Commentary

California Lawmakers Urged To Pass Privacy Law, Strengthen Net Neutrality Bill

Lawmakers in California should move forward with a privacy law that would limit broadband providers' ability to serve targeted ads, the digital rights group Electronic Frontier Foundation says.

The privacy bill (AB 375), which stalled last September in the Senate, sought to recreate broadband privacy rules that were passed in 2016 by the Federal Communications Commission, but were repealed the following year by Congress. The bill would require Internet service providers to obtain consumers' opt-in consent before using their web-browsing information for targeted advertising, and would prohibit providers from charging higher fees to customers who reject targeted ads.
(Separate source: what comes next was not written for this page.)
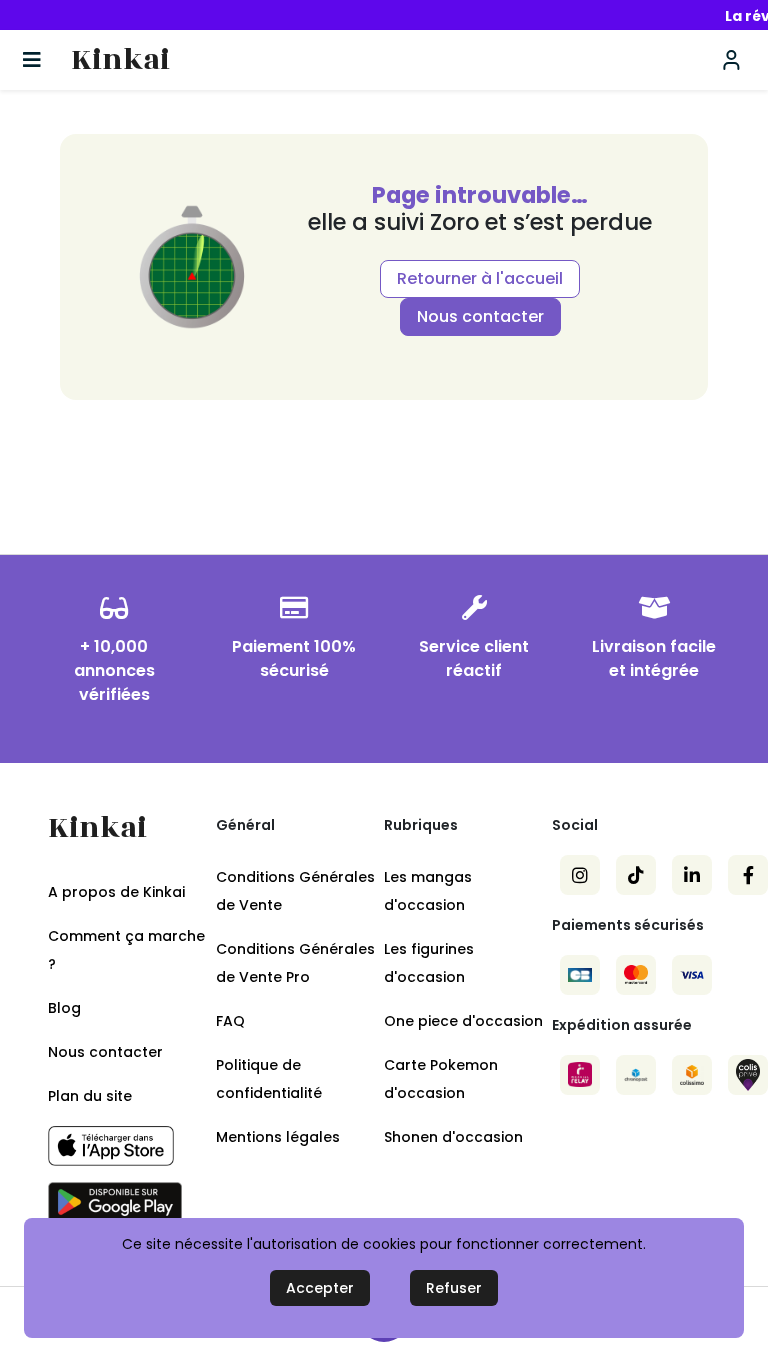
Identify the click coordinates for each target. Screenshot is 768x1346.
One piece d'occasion (463, 1021)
"Moving AB 375 in 2018 will send a clear signal to Washington DC that while the federal system stands down in the face of intense lobbying by the country’s largest ISPs such as Comcast, Verizon, and AT&T, the state of California will stand up for its residents’ legal right to privacy," Ernesto Falcon, legislative counsel at the EFF, says in a recent letter to state lawmakers.

Broadband providers lobbied heavily against that proposed privacy law, as did the Association of National Advertisers as well as tech companies including Google and Facebook.

The EFF is now telling lawmakers that broadband providers need to be curbed. The organization calls attention to a long pattern of questionable activity by providers. Among other examples, the group highlights including Verizon's recent tracking initiative that involved inserting headers -- 50-character alphanumeric strings -- injected into all unencrypted mobile traffic. The FCC fined Verizon $1.35 million over the headers.

"Nothing in recent history suggests that ISPs stand ready to respect user privacy where they are not legally required to do so," the EFF writes.

The digital rights group is also pressing state officials to restore net neutrality rules -- but says that any bill should be drafted with a view toward defeating future lawsuits by providers. To that end, the organization says that any bill should be focused on activity that occurs within California, as opposed to across the country.

Earlier this week, lawmakers in California's senate approved a bill aimed at requiring providers to follow net neutrality rules; the state assembly has not yet passed a companion measure.

California Senate Bill 460 would restore many of the open Internet regulations that were revoked late last year by the Federal Communications Commission. Among other restrictions, the bill would prohibit broadband providers from blocking or throttling lawful content, and from charging higher fees for prioritized delivery.

The EFF said this week that the bill may not hold up in court because judges may view the measure as an attempt by California to regulate commerce on a national level. "While well-intentioned, the legislators sadly chose an approach that is vulnerable to legal attack," Falcon writes in a blog post about the proposed bill.

The group is urging lawmakers to shore up the bill by directly tying the net neutrality requirement to other California regulations. "Today, California spends $100s of millions on ISPs, including AT&T, as part of its California broadband subsidy program," the EFF writes. "The state could require that recipients of that funding provide a free and open Internet, to ensure that taxpayer funds are used to benefit California residents rather than subsidizing a discriminatory network."

California isn't the only state poised to take on the broadband industry. Already this year, the governors of New York and Montana issued executive orders requiring providers to follow net neutrality principles as a condition of obtaining state contracts. What's more, at least 18 other states are reportedly considering issuing their own net neutrality rules.

If California is able to pass a bill that withstands a legal challenge, the language could serve as a model for other statehouses throughout the country.

"It is our hope that California’s legislators understand that the millions of Americans who are fighting hard to keep the Internet free and open expect elected officials that side with us to deploy their power wisely and effectively," Falcon writes. "The importance of keeping the Internet free and open necessitates nothing less."